За годы учебы в Доме Жрецов я и впрямь накопил целую кипу всякого добра, в котором не видел особой пользы, но хранил как память о своих победах над товарищами. Эти победы я с удовольствием вспоминал все годы учебы, разве что кроме последнего.
— А вот пятый день отличался от остальных.
Я закрыл глаза, как будто так мог прогнать всплывшие словно наяву воспоминания о том последнем предпраздничном дне в последний год моего пребывания в Доме Жрецов. Мне даже захотелось заткнуть уши, дабы не слышать ужасных звуков.

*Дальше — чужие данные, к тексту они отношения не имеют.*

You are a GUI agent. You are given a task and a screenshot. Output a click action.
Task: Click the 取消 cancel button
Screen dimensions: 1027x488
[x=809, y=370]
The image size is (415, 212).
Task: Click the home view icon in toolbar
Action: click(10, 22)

Словно издалека до меня донесся голос Лилии, о чем-то спрашивавшей. Когда я открыл глаза, я не посмотрел ей в глаза, а уставился на ее руки, по-прежнему покоившиеся вокруг коленей.
— На пятый день эти игры заканчивались. Всем тогда становилось не до шуток. Теперь провинности уже не измерялись штрафами и бедный платил наравне с богатым. Если в течение первых четырех дней ты мог откупиться какой-нибудь одежкой или мелочью, то на пятый наступала настоящая расплата. Тебя выгоняли из жрецов. За волосы тебя волокли к озеру и там окунали в воду до тех пор, пока ты едва не захлебывался. А те, кто дружил с тобою с детства, теперь забрасывали тебя камнями. А потом тебя оставляли там в одиночестве, и рано или поздно твоим близким становилось известно о твоей участи.